Please echo the records from the line containing "Given: Click the Intel Core 2 Quad logo" through the line containing "1205x871 pixels.", reproducing them unchanged.
== Data to process
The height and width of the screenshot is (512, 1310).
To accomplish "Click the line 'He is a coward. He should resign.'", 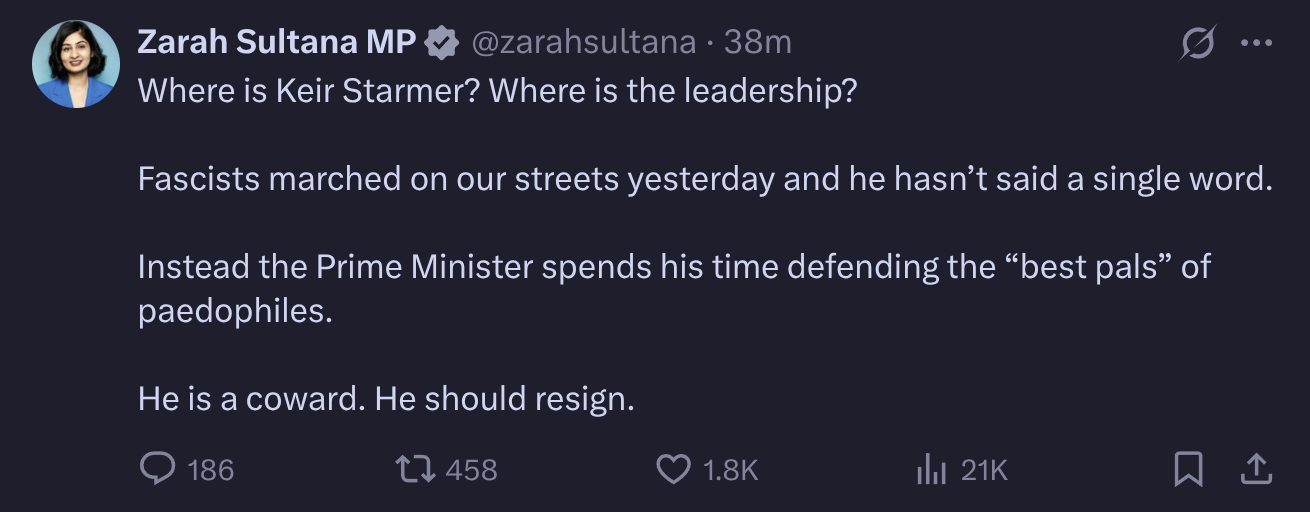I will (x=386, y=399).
====
== Data to process
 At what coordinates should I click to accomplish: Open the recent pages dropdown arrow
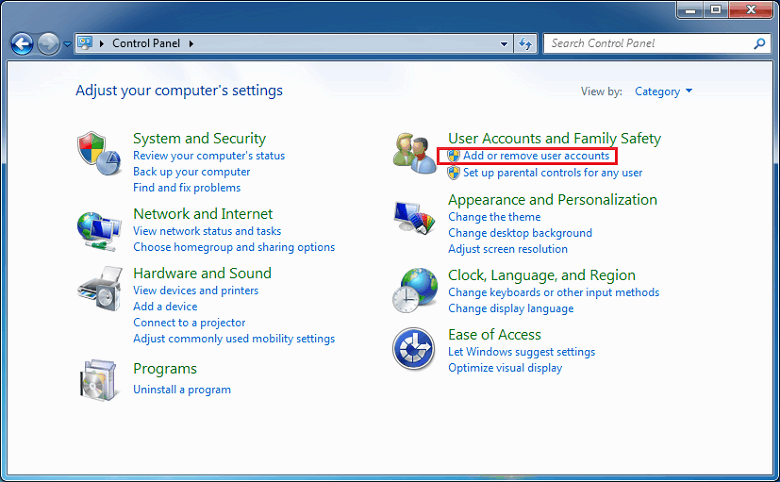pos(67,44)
====
== Data to process
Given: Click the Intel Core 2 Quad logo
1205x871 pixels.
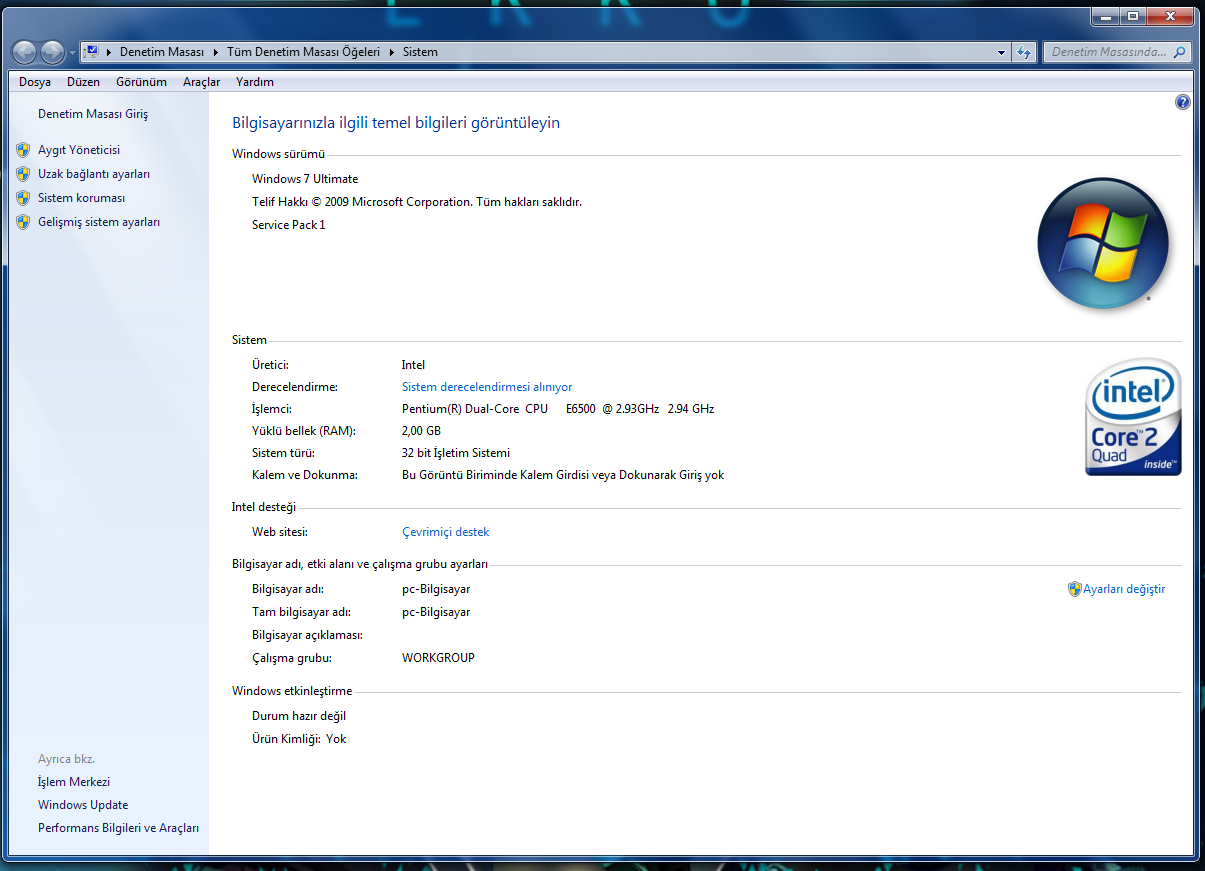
====
• [Reply to the exercise]
Given: Click the Intel Core 2 Quad logo
1205x871 pixels.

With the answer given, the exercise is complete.